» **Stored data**

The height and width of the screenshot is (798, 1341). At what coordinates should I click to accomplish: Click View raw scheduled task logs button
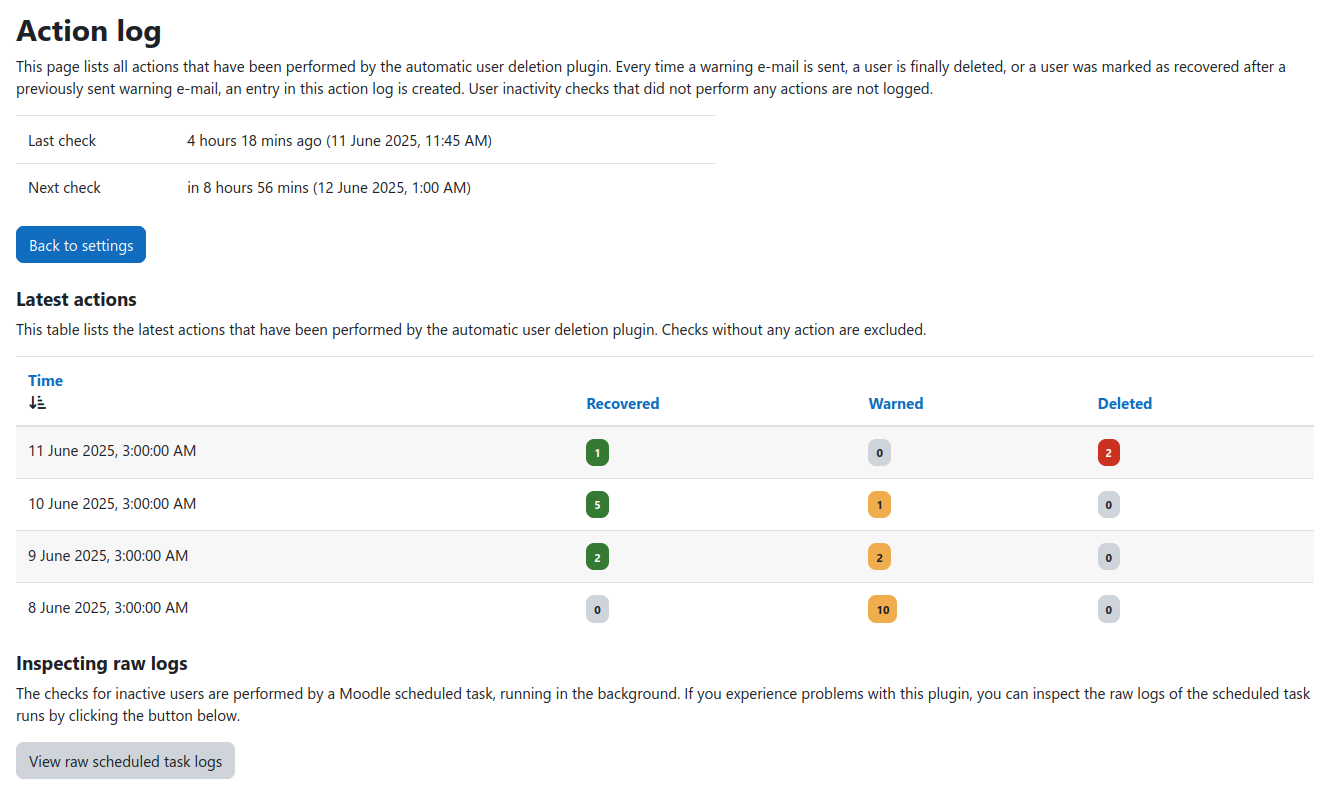click(125, 761)
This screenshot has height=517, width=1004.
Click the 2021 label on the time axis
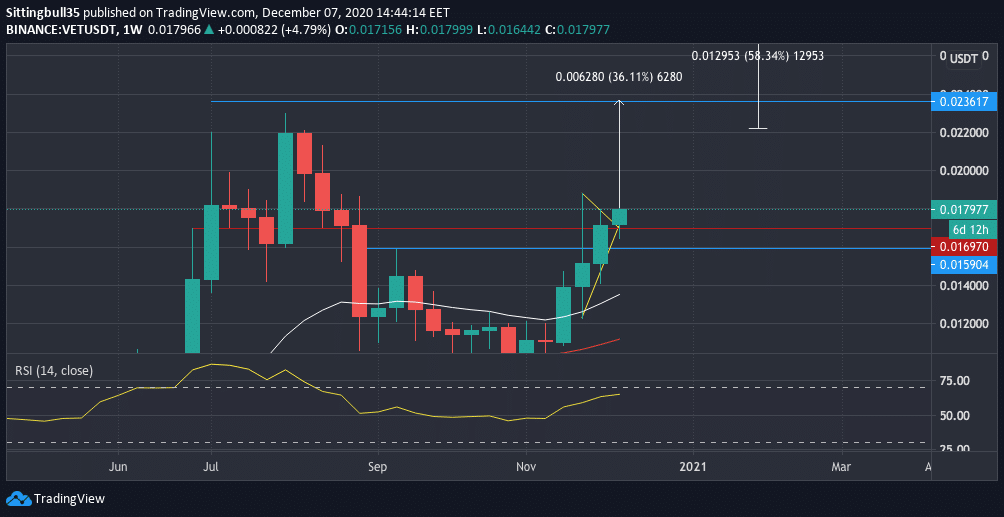pyautogui.click(x=692, y=466)
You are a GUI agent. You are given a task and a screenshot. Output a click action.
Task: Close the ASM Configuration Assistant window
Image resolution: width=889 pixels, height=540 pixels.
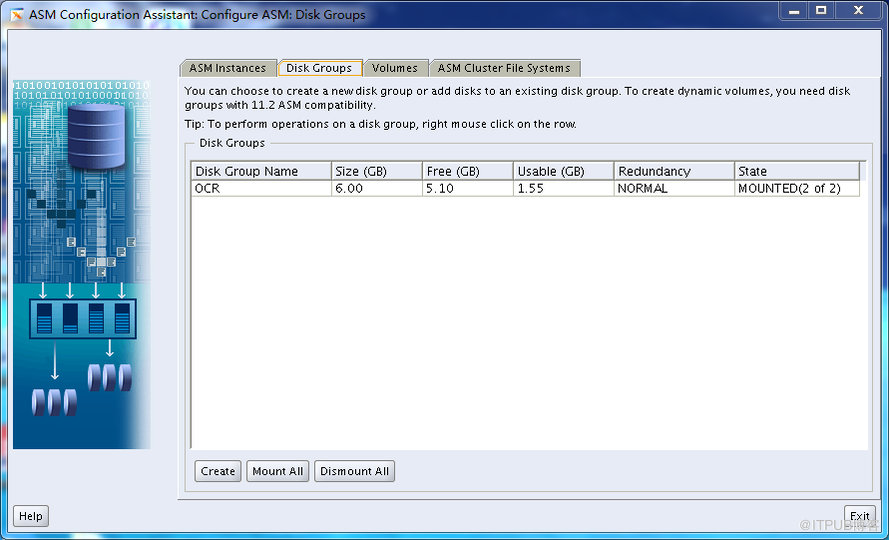click(x=857, y=10)
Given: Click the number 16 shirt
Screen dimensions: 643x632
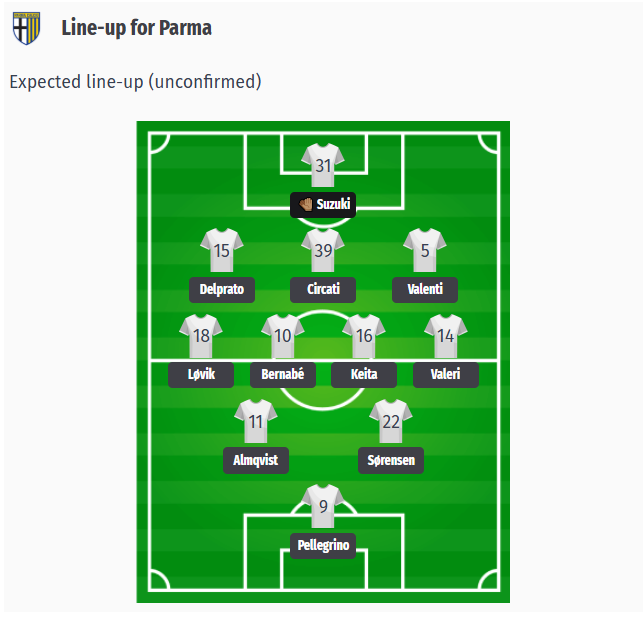Looking at the screenshot, I should (x=364, y=336).
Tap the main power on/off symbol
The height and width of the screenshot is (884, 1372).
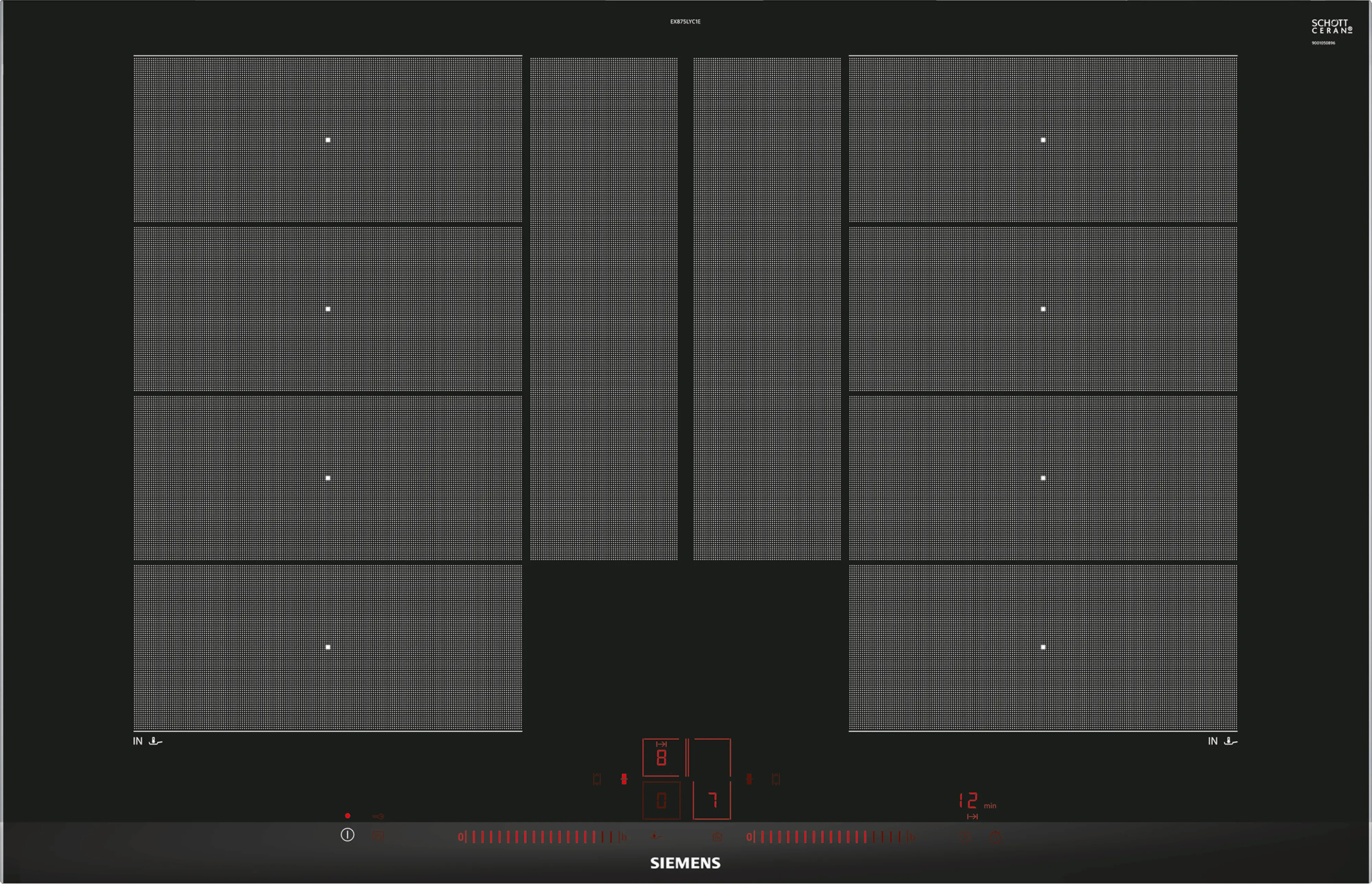[x=348, y=835]
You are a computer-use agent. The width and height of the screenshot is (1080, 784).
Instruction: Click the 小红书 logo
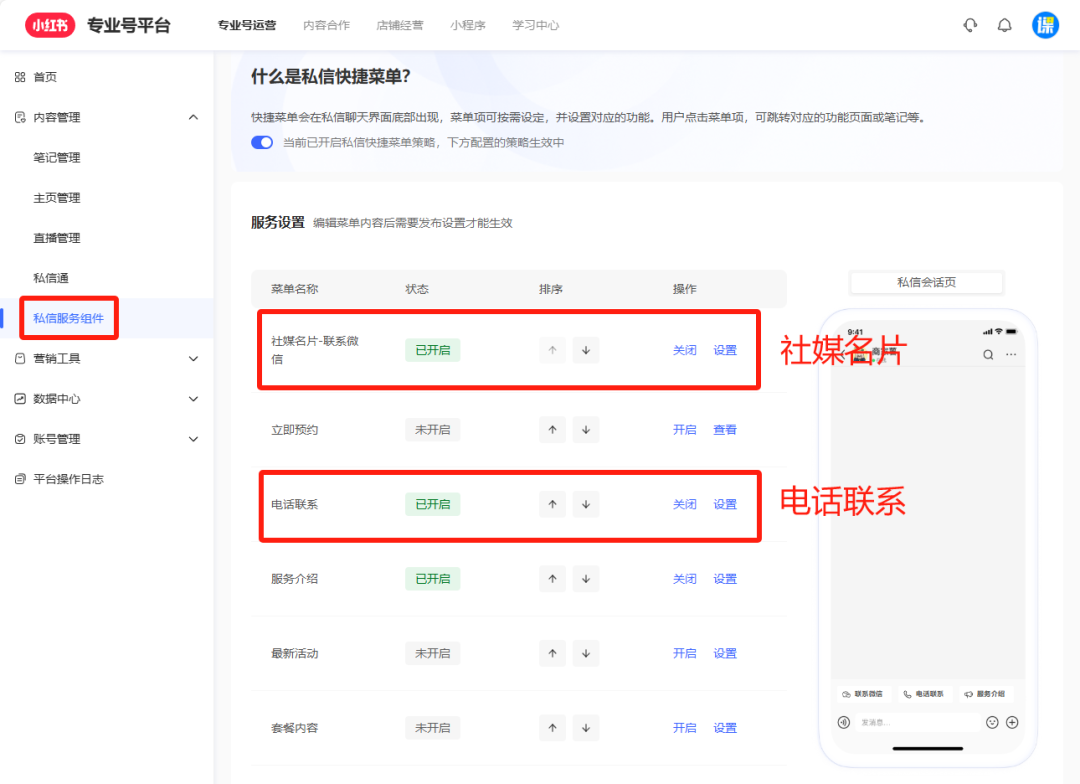click(48, 24)
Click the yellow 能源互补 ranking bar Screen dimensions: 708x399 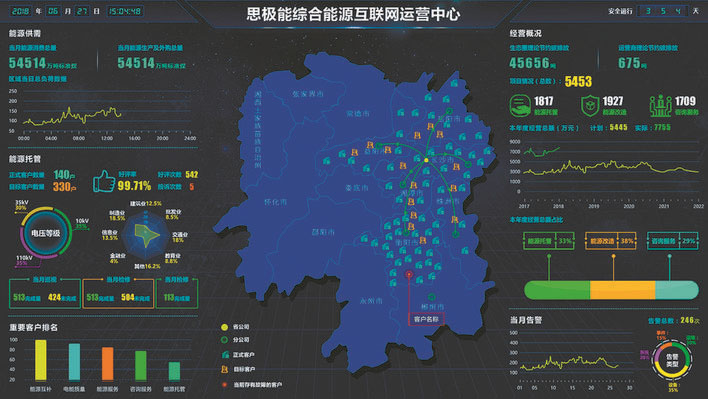pyautogui.click(x=41, y=360)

» **Problem requirements**
For the entries above, give only the number of lines that contain the word "agent".

» **Output below**
2